The DIGNO T 302KC is a 3.9G smartphone manufactured by Kyocera for Y!mobile (compatible with its "Phone Service (Type 1)") released on September 11, 2014.

== Specifcations ==

=== Connectivity ===
The 302KC features a suite of pre-installed Yahoo! applications. Because the device relies on the SoftBank Mobile network infrastructure (formerly EMOBILE 4G-S, marking the first implementation of Hybrid 4G LTE specifications), carrier email utilizes the `ymobile.ne.jp` domain. Existing users transitioning from `emobile-s.ne.jp` or `wcm.ne.jp` may continue using their addresses in some circumstances, with messaging managed via Google+ Hangouts. The disaster emergency alert system also follows the SoftBank Mobile configuration. However, the device cannot access Y!mobile's native legacy network infrastructure (LTE Band 3 / UMTS Band 9). Likely due to its integration with the SoftBank Mobile ecosystem, the 302KC includes a SIM lock, differentiating it from the 302HW.

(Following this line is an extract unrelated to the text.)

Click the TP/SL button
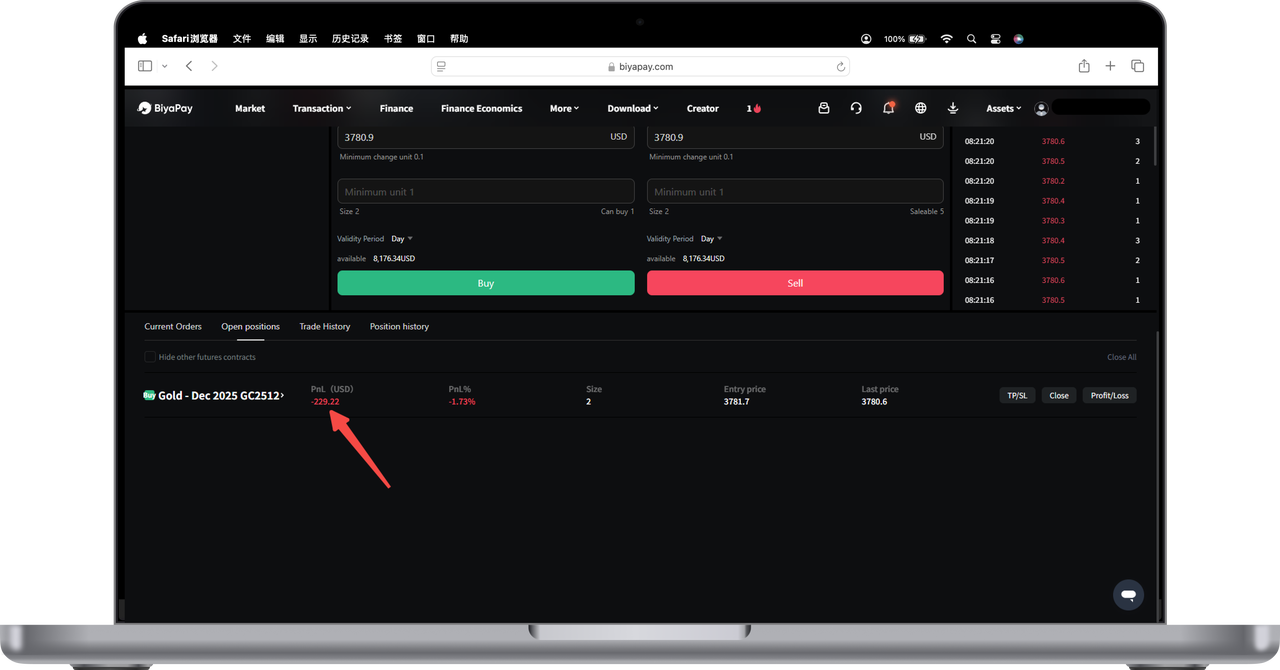The height and width of the screenshot is (670, 1280). (1017, 395)
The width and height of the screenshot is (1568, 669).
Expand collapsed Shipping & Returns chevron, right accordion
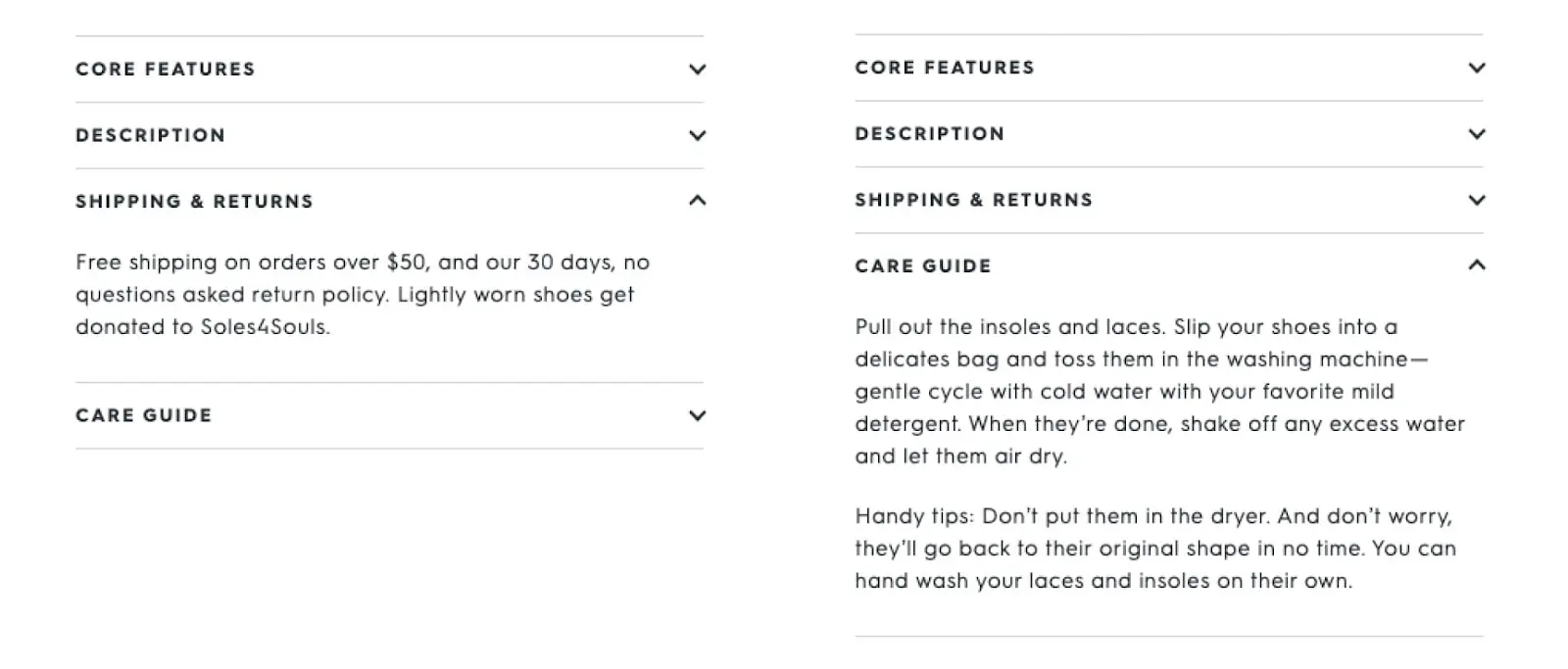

=== Protection and durability ===
This device features a rugged design equipped with IPX5/IPX7 waterproof ratings, IP5X dustproof protection, and MIL-STD-810G Method 516.6:Shock-Procedure IV military-grade shock resistance.

=== Display, hardware and software ===
It carries a 4.5-inch qHD display (960×540 pixels) and utilizes Kyocera's proprietary "Smart Sonic Receiver" technology, which vibrates the screen to deliver clear audio in noisy environments. Powered by a 1.2 GHz quad-core MSM8926 processor with 1.5 GB of RAM and 8 GB of internal storage, the phone runs on Android 4.4 and supports Wi-Fi and Bluetooth 4.0. Its camera system consists of an 8-megapixel rear camera and a 1.96-megapixel front camera. Weighing approximately 139 grams, the device is available in five colors, including a special green variant released to commemorate the "Tour de Tohoku 2014" cycling event.